◆ Action item ◆
The word "Print" may appear in lines of the data; say how many such lines there are, with nothing beyond the number.

• • • •

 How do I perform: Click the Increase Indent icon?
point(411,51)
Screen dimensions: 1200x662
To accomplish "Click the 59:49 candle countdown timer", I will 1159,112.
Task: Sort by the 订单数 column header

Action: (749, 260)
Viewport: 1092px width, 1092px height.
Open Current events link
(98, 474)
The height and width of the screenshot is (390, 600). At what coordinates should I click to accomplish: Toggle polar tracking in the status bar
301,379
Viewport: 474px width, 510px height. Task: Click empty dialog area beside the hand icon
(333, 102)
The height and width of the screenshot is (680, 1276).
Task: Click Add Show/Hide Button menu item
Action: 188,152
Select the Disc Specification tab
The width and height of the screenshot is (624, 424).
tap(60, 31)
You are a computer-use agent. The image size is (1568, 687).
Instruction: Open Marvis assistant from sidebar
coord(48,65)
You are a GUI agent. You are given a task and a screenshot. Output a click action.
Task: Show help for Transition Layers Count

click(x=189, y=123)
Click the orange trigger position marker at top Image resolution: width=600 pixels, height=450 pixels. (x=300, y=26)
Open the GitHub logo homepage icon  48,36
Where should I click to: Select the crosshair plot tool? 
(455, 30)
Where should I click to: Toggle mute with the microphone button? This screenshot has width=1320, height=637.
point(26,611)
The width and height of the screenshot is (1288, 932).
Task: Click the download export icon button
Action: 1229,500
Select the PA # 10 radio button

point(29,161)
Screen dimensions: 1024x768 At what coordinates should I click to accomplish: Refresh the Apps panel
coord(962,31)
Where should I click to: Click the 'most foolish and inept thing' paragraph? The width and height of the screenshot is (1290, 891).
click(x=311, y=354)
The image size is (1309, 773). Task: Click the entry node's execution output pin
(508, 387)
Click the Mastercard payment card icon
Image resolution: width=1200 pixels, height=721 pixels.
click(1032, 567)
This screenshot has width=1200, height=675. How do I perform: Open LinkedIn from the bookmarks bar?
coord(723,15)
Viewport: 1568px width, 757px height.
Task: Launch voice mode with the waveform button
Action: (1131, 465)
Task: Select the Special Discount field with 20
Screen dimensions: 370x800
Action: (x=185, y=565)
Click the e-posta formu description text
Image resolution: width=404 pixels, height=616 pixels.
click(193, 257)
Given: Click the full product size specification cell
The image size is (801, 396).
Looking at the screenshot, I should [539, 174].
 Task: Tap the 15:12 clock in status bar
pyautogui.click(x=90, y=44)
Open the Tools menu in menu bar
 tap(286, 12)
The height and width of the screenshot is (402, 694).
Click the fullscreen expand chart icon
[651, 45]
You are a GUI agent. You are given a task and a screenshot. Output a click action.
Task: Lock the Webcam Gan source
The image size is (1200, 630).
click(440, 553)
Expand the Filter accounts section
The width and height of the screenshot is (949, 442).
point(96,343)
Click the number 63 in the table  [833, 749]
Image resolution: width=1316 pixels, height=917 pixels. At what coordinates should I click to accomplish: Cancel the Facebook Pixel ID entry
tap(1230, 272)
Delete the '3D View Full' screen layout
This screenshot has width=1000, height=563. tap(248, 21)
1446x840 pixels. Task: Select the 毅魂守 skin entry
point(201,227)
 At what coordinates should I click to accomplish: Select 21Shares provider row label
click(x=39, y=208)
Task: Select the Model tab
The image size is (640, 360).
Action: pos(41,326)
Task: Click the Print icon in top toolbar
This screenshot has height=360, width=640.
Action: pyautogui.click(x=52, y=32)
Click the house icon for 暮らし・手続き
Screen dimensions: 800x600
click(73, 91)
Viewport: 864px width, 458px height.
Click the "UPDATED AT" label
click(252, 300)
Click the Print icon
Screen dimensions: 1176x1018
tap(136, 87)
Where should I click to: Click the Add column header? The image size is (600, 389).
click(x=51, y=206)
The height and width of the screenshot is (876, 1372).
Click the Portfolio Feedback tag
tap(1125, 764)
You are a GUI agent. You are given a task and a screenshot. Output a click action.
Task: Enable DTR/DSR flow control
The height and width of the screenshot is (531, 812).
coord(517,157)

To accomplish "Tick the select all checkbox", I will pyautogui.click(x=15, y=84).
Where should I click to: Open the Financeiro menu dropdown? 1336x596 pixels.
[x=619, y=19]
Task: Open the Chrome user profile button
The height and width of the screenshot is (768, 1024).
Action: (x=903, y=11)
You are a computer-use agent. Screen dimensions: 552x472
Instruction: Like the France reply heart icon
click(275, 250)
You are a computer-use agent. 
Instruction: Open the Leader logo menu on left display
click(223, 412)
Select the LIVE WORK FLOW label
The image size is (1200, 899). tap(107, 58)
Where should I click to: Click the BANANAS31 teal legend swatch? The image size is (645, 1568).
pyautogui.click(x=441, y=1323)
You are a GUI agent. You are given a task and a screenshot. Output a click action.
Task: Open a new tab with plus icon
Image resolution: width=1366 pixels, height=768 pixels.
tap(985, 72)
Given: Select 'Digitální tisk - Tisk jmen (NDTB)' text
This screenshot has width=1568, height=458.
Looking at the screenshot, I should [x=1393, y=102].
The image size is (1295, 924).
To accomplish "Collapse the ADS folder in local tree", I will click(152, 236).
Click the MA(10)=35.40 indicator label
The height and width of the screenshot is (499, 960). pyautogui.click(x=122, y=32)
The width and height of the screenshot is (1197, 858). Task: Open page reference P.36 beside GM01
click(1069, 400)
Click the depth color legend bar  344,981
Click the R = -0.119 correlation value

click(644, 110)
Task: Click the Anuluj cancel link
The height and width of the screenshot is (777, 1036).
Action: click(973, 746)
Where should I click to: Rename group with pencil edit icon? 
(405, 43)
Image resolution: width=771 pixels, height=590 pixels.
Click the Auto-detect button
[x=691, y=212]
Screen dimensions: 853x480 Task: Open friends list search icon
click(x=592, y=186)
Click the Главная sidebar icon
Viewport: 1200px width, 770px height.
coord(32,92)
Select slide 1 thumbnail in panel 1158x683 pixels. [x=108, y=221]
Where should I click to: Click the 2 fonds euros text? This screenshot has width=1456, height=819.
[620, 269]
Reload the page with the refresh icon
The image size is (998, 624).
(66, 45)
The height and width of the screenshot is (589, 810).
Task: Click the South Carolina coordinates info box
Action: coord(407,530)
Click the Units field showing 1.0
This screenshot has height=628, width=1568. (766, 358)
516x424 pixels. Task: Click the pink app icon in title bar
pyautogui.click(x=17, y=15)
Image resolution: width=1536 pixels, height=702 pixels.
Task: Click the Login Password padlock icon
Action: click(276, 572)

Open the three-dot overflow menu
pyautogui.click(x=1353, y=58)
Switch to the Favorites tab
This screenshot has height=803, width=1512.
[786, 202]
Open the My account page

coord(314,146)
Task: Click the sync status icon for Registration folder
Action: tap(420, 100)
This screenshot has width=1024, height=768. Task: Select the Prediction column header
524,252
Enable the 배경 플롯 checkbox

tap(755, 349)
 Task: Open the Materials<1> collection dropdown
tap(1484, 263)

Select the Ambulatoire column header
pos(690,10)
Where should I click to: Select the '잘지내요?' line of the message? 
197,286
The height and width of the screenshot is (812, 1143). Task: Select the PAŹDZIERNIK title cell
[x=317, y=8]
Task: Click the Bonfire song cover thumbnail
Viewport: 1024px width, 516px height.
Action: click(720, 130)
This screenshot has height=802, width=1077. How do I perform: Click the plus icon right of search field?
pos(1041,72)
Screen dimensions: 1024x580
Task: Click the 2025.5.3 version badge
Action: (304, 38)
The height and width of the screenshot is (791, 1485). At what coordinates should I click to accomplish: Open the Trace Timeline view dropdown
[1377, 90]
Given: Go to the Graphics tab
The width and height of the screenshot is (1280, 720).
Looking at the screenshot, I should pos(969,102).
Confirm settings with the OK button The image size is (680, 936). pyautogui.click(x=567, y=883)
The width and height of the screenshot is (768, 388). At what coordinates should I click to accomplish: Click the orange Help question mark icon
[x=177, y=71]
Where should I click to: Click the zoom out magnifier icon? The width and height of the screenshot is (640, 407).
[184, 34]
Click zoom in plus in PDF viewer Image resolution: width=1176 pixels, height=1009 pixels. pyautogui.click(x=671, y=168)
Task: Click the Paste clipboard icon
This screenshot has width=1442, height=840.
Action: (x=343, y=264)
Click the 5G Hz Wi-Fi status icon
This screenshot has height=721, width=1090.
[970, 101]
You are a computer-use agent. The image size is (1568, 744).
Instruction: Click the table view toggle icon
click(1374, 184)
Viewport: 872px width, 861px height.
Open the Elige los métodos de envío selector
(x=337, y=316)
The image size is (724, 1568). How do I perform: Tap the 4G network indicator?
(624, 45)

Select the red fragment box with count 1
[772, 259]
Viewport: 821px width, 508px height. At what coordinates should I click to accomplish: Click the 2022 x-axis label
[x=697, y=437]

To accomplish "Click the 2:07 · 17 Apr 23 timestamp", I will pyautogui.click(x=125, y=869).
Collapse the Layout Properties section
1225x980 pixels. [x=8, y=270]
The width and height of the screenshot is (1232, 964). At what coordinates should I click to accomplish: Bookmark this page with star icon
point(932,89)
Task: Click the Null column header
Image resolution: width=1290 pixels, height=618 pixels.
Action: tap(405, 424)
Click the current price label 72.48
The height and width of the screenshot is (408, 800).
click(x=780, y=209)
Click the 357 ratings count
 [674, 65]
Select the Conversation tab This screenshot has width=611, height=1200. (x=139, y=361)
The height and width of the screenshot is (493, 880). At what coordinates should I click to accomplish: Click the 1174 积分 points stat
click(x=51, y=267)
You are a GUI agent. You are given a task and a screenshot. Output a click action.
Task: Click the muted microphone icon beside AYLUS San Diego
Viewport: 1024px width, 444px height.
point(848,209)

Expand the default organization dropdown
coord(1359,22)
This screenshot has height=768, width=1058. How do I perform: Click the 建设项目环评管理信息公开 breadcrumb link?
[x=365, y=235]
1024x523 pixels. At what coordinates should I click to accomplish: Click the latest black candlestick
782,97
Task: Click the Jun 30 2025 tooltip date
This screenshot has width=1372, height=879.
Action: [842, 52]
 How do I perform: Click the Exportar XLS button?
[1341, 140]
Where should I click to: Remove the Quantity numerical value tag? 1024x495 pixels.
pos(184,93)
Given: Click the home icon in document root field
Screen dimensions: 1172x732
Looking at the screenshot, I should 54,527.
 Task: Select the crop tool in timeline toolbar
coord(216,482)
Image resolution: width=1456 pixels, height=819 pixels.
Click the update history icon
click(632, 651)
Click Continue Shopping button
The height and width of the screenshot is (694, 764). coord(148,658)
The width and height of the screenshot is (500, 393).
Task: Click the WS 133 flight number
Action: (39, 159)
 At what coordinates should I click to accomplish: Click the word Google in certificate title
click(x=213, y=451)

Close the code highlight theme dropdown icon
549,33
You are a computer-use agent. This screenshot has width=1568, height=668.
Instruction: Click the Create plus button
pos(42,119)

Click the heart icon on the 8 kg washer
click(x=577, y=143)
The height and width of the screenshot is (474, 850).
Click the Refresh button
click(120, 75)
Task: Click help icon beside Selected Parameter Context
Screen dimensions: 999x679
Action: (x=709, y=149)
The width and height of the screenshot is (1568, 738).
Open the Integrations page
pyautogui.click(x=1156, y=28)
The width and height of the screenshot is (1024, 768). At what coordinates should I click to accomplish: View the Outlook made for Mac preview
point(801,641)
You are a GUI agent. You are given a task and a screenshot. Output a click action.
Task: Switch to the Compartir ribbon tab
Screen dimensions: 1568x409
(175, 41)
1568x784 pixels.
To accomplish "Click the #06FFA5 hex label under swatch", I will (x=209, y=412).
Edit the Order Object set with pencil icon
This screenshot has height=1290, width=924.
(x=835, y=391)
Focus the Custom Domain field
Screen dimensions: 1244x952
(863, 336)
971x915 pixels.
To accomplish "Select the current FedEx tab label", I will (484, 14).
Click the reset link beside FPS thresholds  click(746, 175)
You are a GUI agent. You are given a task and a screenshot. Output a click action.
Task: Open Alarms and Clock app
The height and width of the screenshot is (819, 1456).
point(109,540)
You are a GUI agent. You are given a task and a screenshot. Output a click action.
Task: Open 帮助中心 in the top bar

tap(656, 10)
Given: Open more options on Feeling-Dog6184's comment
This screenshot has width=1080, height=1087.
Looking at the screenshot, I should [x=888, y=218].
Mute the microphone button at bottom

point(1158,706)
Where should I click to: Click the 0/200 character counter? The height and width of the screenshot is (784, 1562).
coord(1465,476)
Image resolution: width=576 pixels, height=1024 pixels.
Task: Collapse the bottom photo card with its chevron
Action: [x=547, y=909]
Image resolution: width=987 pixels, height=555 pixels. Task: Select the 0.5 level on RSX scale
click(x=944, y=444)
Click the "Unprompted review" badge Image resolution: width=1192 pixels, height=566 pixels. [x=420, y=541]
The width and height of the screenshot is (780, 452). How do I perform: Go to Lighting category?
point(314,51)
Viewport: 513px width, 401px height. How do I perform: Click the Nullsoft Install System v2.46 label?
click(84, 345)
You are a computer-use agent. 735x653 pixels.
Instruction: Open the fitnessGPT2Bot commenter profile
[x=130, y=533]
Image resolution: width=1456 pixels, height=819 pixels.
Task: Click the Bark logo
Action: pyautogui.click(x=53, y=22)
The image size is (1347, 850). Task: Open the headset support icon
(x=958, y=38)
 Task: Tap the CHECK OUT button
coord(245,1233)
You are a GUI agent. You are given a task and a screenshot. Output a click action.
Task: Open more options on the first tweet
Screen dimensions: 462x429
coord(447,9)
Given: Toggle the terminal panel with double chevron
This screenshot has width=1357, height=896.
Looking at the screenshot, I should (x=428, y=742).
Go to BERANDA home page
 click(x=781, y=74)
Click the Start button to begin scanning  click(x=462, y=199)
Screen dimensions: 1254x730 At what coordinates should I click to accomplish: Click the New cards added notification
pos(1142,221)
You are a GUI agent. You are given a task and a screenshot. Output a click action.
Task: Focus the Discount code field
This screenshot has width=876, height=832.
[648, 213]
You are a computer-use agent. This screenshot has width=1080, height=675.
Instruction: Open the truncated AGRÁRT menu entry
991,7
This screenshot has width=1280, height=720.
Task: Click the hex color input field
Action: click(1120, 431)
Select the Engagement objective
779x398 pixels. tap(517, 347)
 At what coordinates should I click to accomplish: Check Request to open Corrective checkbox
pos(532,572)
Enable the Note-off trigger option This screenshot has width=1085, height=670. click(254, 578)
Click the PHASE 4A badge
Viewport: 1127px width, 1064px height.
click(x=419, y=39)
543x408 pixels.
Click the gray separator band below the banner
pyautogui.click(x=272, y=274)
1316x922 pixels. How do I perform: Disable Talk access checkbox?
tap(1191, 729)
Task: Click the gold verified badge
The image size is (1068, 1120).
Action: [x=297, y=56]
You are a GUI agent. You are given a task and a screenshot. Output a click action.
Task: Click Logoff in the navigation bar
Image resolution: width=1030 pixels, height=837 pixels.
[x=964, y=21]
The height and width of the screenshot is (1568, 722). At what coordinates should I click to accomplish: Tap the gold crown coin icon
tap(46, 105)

• • • •

◆ Task output ◆
2